Galileo's astounding observations got many angry responses from the conservative society that he lived in, but since then the telescope has come a long way.
Today, telescopes can potentially allow us to see the deepest, most unknown regions of space.
Telescopes are instruments that enable viewing far away objects more clearly.
B.M Birla Science Centre recently launched what is perhaps India's best amateur observatory. It was inaugurated by Nirmala Birla, wife of the late G.P. Birla, who gave Hyderabad its G.P. Birla Observatory because of his passion for astronomy and science.
The new observatory is a state-of-the-art five storeyed building with a cool, brand new telescope - The Cassegrain-Schmidt!
This telescope is compact and computerised and has some very advanced abilities.
Ninety-nine pre-assigned locations of important planets, stars and other bodies in the galaxy can be stored into the telescope for quick reference.

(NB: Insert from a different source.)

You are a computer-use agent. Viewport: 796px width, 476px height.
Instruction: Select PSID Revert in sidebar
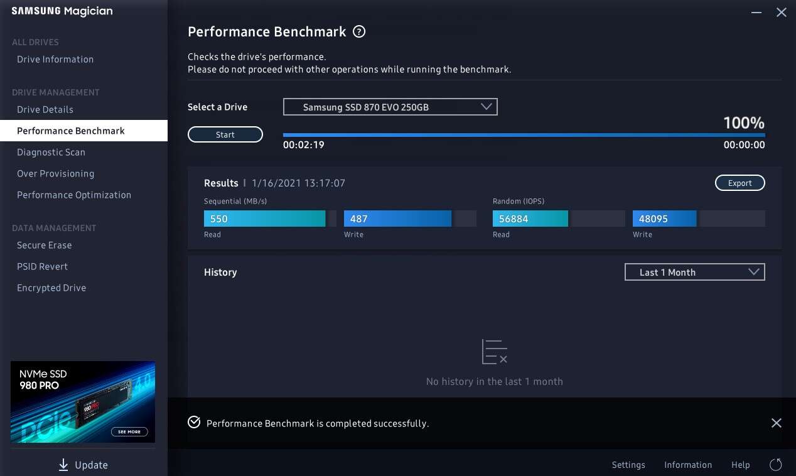point(42,266)
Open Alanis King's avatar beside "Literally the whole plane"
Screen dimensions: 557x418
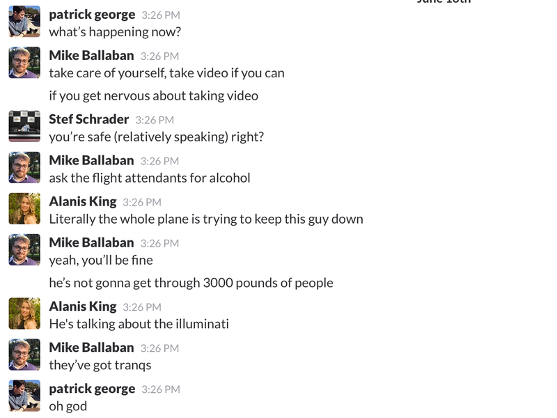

“In principle, this telescope has the potential to detect “exo-planets” or planets attached to other solar systems” adds Dr. B. G. Sidharth, Director General of the B. M. Birla Science Centre and also a very noted physicist.
For amateurs
The purpose of launching the new observatory is to cater to the amateur communities who have a passion for astronomy.
Not everyone knows that the Science Centre even offers certified courses on astronomy for amateurs, including children and that a large percentage of the many visitors that come to the B. M. Birla Science Centre each year are children from Andhra Pradesh as well as its neighbouring States.
“We hope that the new observatory will allow astronomy enthusiasts of all age groups enjoy or even contribute to astronomy.
It's not rare that amateurs and young students of astronomy sometimes make unexpected discoveries,” says Dr. Siddharth.